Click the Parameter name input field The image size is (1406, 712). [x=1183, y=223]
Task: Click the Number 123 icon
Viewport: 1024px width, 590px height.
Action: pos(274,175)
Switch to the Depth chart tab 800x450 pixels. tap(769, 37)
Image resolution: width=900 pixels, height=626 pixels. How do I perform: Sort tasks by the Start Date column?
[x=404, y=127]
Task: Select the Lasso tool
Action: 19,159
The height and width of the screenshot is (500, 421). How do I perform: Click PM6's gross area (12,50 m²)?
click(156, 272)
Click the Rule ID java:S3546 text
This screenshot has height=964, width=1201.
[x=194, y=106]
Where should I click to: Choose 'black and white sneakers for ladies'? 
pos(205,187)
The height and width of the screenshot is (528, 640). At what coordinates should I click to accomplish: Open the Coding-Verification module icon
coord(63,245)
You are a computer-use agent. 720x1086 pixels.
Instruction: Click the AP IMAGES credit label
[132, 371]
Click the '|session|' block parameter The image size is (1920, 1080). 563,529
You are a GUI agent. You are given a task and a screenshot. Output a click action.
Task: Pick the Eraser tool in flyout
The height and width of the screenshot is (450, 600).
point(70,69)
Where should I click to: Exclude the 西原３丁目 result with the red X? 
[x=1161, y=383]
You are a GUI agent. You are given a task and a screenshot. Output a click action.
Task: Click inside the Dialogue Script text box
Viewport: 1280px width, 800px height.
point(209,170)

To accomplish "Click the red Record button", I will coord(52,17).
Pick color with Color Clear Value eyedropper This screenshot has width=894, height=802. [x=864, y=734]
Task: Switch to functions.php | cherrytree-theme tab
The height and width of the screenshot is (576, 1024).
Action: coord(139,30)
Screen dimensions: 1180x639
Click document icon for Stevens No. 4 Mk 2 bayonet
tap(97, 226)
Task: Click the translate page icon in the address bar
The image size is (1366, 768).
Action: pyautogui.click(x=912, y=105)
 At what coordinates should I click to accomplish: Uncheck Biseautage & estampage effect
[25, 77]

:::::

All lines from the one containing "Click document icon" through the final line of the records above are to be set down exactly, and no other line is to appear.

Click document icon for Stevens No. 4 Mk 2 bayonet
tap(97, 226)
Task: Click the translate page icon in the address bar
The image size is (1366, 768).
Action: pyautogui.click(x=912, y=105)
 At what coordinates should I click to accomplish: Uncheck Biseautage & estampage effect
[25, 77]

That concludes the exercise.